The former outlaw will be granted amnesty for his past crimes if he helps the government track down members of his old gang, and, with his family in mind, Marston agrees. His old friends won't come quietly, however - Marston is shot and left for dead.
Fortunately for him, a local rancher named Bonnie McFarlane happens across the gunshot victim and nurses him back to health. John's pursuit of his old gang-mate (and now gang-leader) Bill Williamson takes him across the border and back again, and when he finally gets his man he is allowed to return to his family farm.
It is a short reprieve, however. The law swoop down on his home and, though he manages to get his family to safety, Marston is killed in the resulting shoot-out.
Why Alejandro Gonzalez Inarritu?
The Mexican director would no doubt relish the opportunity to work in his homeland with big backing from north of the border, and Red Dead Redemption would give him that chance.

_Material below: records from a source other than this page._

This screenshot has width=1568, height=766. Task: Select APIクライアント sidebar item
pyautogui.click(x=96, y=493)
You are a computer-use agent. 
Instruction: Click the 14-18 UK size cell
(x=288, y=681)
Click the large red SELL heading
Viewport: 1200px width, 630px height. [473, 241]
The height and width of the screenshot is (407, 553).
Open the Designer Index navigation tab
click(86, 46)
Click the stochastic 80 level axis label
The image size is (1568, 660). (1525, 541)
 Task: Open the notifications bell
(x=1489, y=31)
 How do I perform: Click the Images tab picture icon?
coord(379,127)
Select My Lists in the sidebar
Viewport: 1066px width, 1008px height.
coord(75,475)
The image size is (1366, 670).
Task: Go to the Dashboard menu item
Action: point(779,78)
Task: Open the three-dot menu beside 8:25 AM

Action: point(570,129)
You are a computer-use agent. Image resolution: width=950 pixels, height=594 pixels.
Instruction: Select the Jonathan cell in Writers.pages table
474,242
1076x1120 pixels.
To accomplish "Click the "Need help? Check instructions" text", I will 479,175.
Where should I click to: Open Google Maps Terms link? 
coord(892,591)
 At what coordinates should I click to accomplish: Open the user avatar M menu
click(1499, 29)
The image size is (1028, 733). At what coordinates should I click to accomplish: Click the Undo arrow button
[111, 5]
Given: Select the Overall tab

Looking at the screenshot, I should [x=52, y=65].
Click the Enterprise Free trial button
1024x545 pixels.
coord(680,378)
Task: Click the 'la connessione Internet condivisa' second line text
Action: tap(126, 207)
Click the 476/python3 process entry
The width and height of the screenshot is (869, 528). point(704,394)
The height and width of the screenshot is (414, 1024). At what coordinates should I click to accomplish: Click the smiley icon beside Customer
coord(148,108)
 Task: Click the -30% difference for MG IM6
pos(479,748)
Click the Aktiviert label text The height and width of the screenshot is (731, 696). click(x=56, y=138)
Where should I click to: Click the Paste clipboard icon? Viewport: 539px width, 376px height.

Would a big budget homecoming be enough to convince this sought-after director to take on a video game adaptation? Well, Red Dead is far from your typical western gunslinger flick, and actually deals with themes that AGI likes to explore in his own body of work.
The director has always been willing to question the idea of borders in the movies, not only the borders that separate country from country, but those that come between cultures, classes and periods in history.
Red Dead Redemption ticks all of his boxes; it's a story that is just as interested in the social consequences of the death of the American Frontier as it is the morality and motives of the characters. Marston himself is very much an AGI protagonist - reserved, determined and hard as old boots.